A Review of Modern Computational Algorithms for Bayesian Optimal Design - 2016
Details
Title : A Review of Modern Computational Algorithms for Bayesian Optimal Design Author(s): Ryan, Elizabeth G. and Drovandi, Christopher C. and McGree, James M. and Pettitt, Anthony N. Link(s) : https://www.jstor.org/stable/44162464
Rough Notes
Statistical experimental design give rules which experiments to run when there is variation in the outcomes that is not under the control of the experimenter. The hope is to achieve the experimental goals more quickly, which reduces cost of running experiments.
Designs arising from averaging classical design criteria over the parameter space are not Bayesian (Optimal) Experimental Designs (BED), but are psuedo-Bayesian (or on-average/robust designs).
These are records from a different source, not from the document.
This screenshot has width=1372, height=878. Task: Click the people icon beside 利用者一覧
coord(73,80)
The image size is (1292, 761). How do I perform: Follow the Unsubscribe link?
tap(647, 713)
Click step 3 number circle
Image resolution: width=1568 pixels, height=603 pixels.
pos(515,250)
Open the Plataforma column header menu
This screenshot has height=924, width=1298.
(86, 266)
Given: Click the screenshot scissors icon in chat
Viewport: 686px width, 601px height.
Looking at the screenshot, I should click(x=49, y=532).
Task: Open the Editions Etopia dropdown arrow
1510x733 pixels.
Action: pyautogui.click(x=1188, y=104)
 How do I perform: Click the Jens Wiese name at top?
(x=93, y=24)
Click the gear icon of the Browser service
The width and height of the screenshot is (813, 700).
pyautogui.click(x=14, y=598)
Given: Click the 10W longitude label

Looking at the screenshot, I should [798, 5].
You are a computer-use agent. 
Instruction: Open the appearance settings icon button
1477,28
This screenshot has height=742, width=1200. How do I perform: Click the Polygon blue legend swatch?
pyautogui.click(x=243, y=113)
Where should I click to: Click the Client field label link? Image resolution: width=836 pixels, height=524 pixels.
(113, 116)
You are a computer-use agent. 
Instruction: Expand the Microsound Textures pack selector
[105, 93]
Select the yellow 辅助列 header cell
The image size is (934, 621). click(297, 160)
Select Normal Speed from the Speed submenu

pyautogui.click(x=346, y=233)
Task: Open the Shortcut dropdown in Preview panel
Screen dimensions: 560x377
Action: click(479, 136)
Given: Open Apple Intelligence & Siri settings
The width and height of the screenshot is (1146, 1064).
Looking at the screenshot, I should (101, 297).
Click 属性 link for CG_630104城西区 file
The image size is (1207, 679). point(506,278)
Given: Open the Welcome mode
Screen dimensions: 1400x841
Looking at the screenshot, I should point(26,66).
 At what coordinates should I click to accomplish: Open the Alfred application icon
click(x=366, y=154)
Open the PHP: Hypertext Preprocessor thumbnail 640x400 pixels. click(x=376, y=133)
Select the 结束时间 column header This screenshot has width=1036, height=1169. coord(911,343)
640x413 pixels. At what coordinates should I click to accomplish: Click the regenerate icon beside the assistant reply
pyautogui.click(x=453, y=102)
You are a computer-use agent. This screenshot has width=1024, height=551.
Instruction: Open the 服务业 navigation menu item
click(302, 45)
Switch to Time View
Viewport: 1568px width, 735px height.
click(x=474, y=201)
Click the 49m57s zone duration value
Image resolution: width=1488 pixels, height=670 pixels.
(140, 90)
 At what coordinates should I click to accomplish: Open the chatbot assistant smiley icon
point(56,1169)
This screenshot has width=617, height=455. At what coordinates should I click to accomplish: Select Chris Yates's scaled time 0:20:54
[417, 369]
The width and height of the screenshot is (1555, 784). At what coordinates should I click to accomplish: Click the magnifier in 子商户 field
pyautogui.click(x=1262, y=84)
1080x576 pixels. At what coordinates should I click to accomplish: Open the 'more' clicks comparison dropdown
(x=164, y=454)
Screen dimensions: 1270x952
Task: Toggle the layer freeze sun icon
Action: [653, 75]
The authors propose a fully Bayesian design to be one where the design is computed from a design criterion that is a functional of the posterior distribution.
Lindley 1972 provides a decision theoretic approach to experimental design, which is what BED is based on.
BED requires a utility function \(U(d,\theta,y)\) describing the worth of choosing design \(d \in D\) yielding data \(y \in Y\) with model parameters \(\theta\in \Theta\).
The BED design is then \(d^* = \text{argmax}_{d\in D}\mathbb{E}_{p(\theta,y|d)}[U(d,\theta,y)]=\text{argmax}_{d\in D}\mathbb{E}_{p(\theta|d,y)p(y|d)}[U(d,\theta,y)]\) The integration and optimization problem involved in finding just the BED design above lead to many approximations being used.
(#DOUBT I am assuming by Bayesian utility functions they mean utilities based on the posterior distribution)
Importance sampling is specifically highlighted, where we wish to draw from the posterior \(p(\theta|d,y)\), we instead generate samples from \(g(\theta)\) to get particles \(\{\theta_k,W_k\}_{k=1}^{N_p}\) where \(W_k\) are normalized samples of \(w(\theta_k)=\frac{p(y|d,\theta_k)p(\theta_k)}{g(\theta_k)}\). This is especially helpful since the samples can only be drawn once and re-weighed in each iteration - in BED importance sampling from the prior distribution is common, this however is inefficient when there is a substantial difference between prior and posterior distributions.